- Activity -
The answer should consist of each line below that contains the word "agent".

(Dataset records)
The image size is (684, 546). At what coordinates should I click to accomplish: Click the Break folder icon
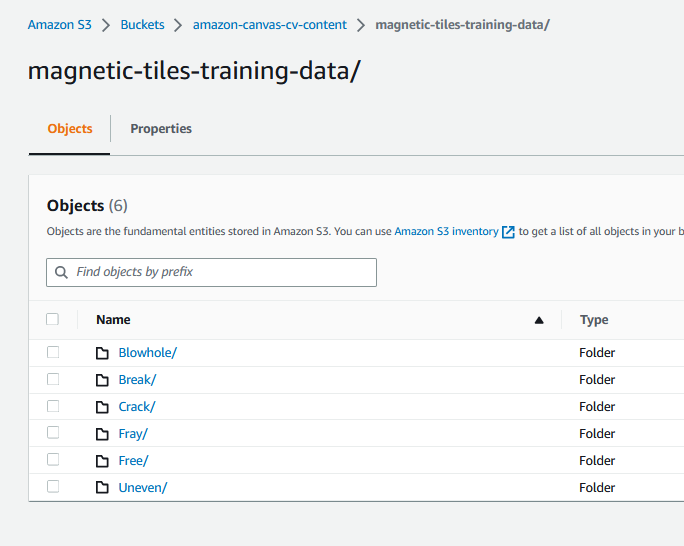click(x=102, y=380)
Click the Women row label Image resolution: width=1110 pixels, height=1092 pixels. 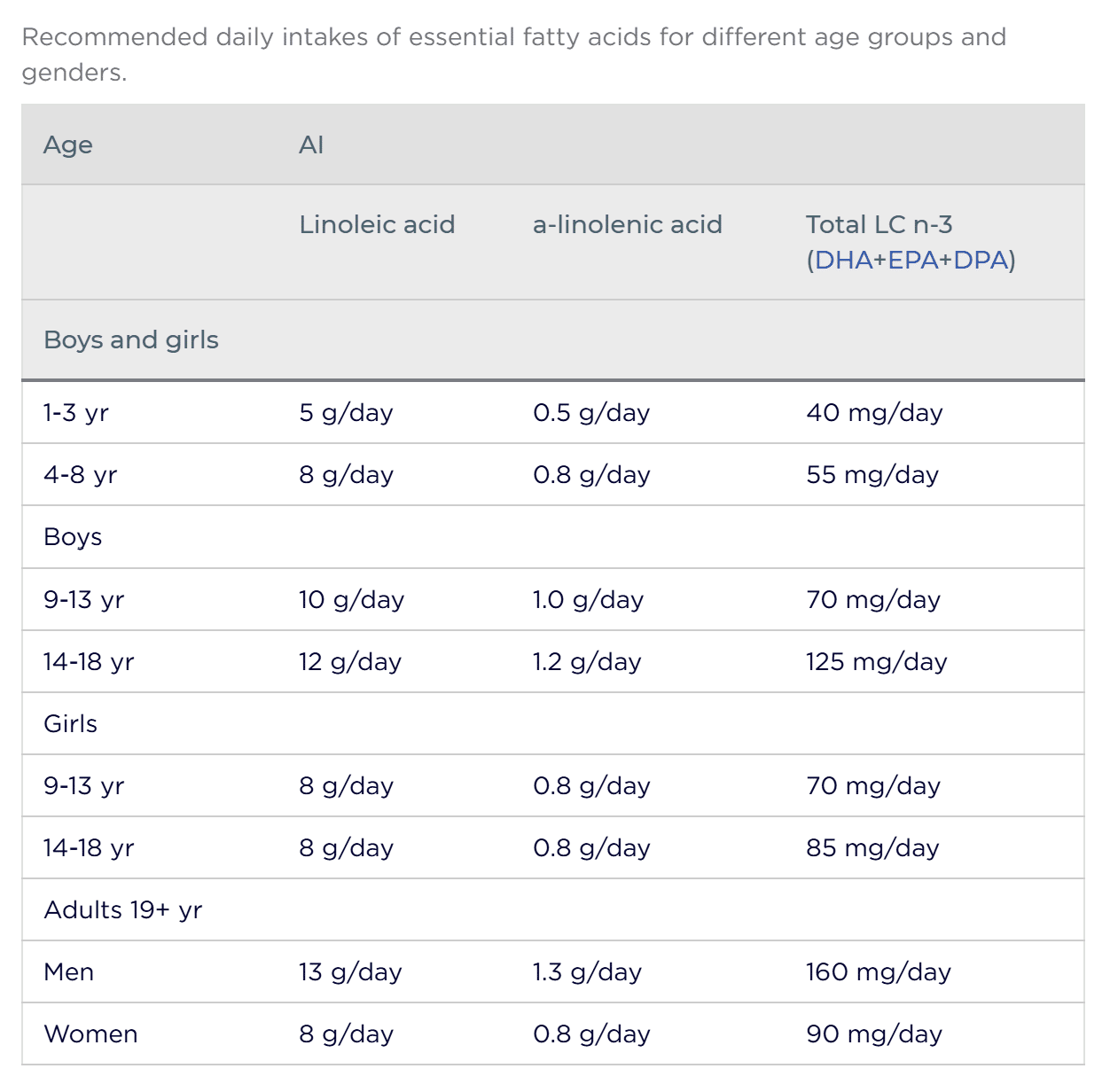pos(90,1034)
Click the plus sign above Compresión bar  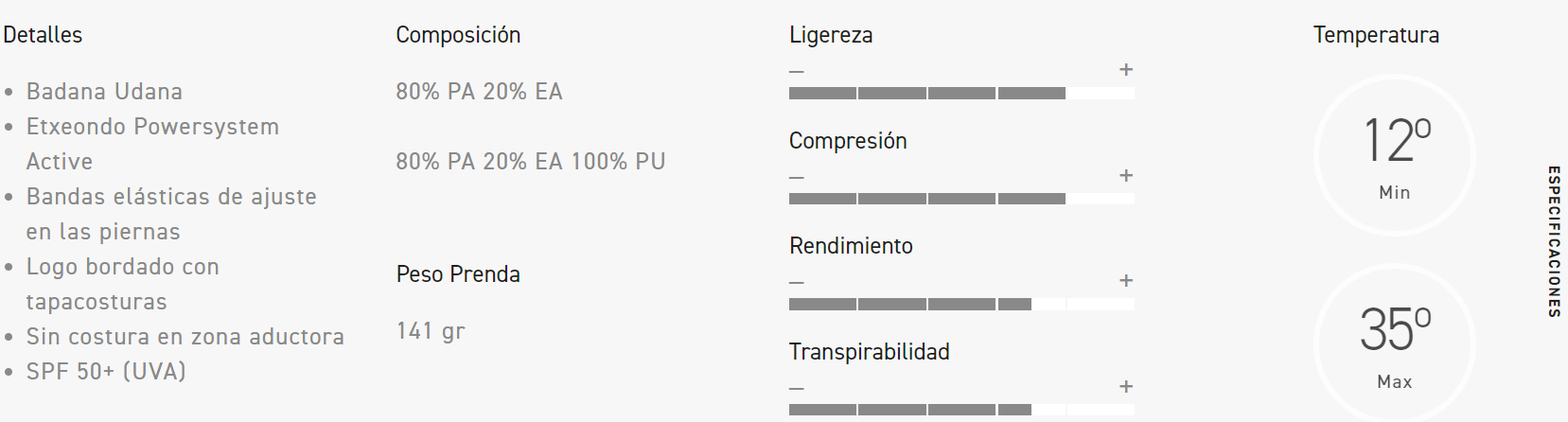coord(1126,176)
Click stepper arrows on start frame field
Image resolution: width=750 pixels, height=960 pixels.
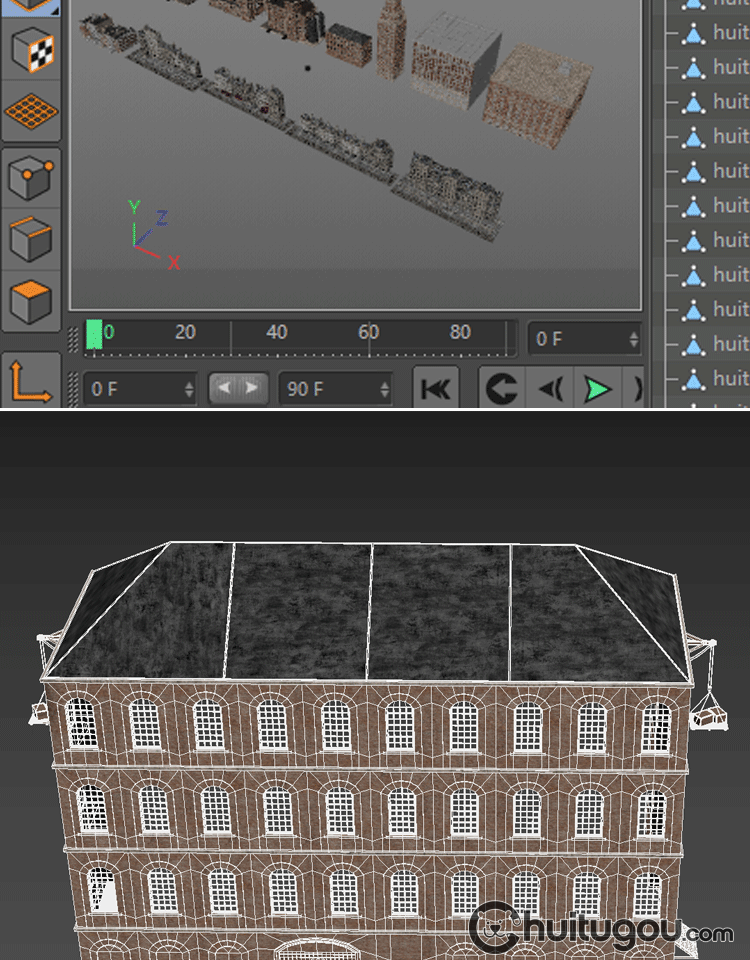(189, 389)
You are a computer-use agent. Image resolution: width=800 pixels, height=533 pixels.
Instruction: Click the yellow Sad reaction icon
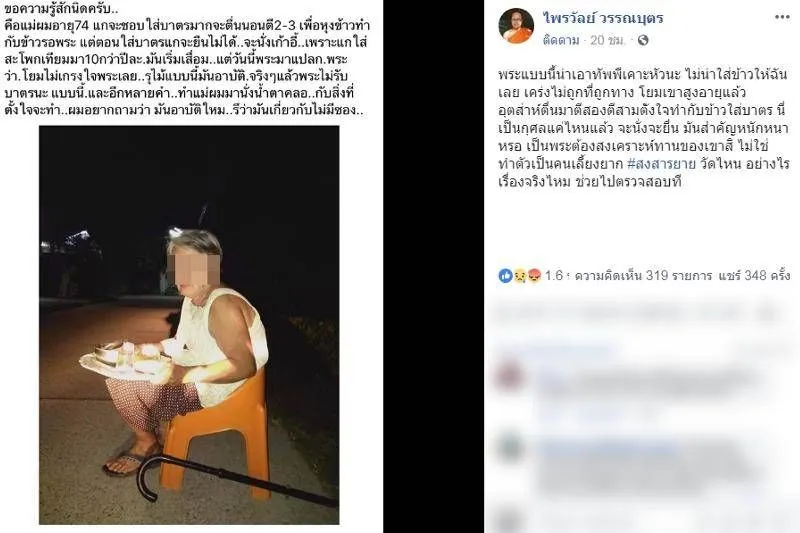(519, 276)
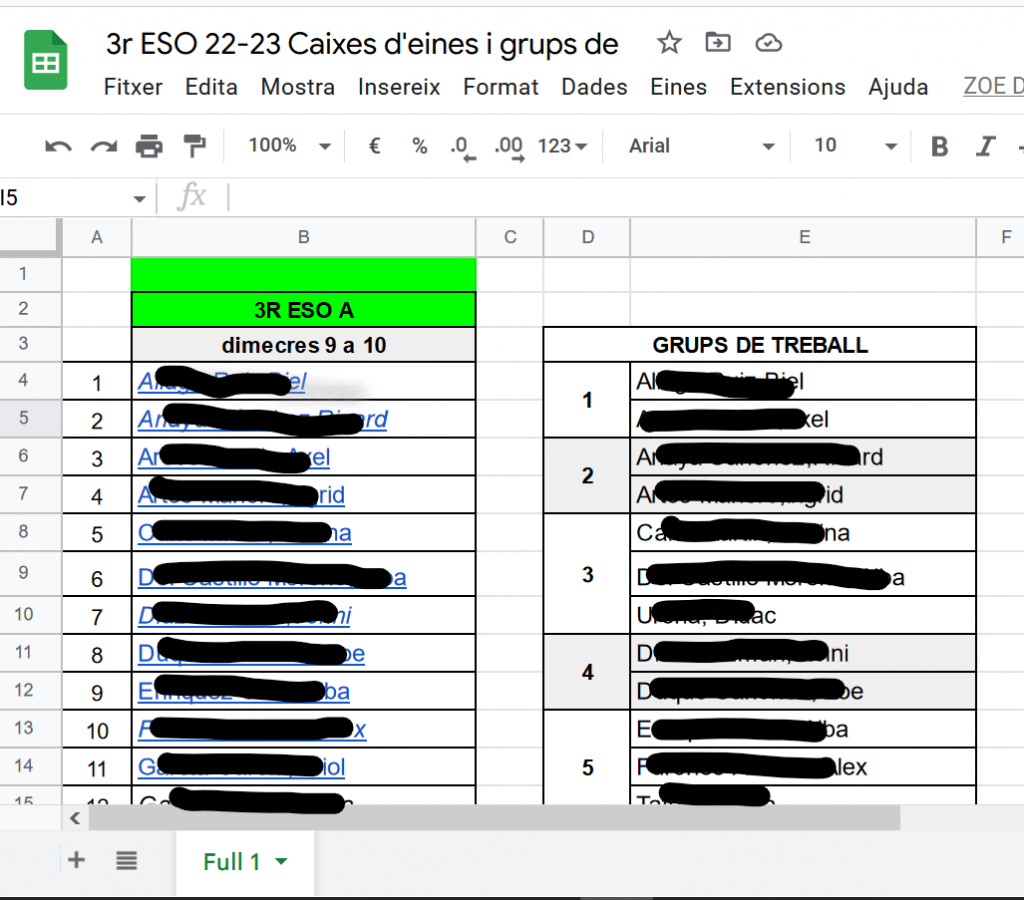Expand the font size 10 dropdown
Screen dimensions: 1024x900
(x=855, y=147)
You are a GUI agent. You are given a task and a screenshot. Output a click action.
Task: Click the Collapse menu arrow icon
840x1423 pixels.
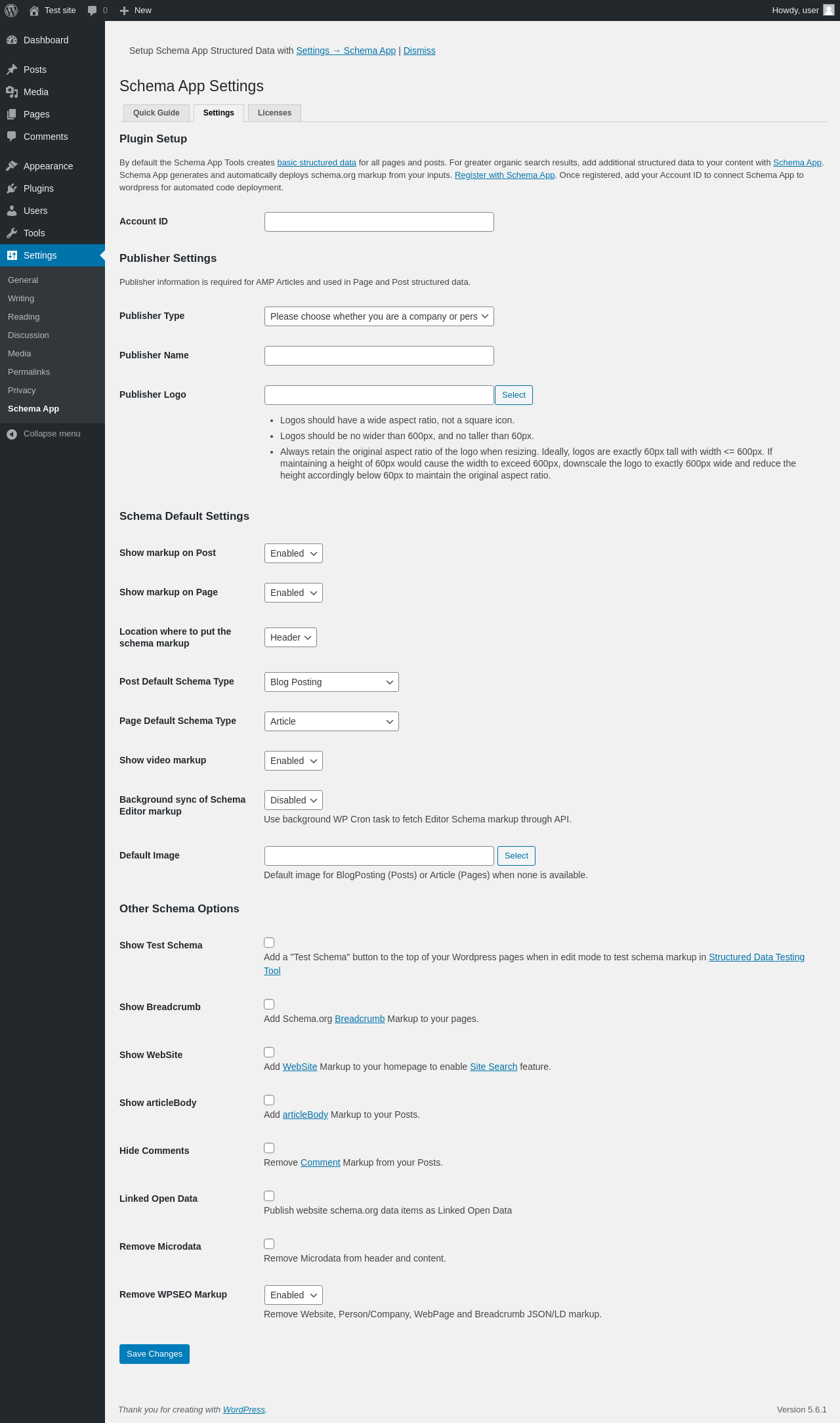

- Task result -
You are a computer-use agent. Image resolution: width=800 pixels, height=533 pixels.
You are a GUI agent. You are given a task and a screenshot. Output a click action.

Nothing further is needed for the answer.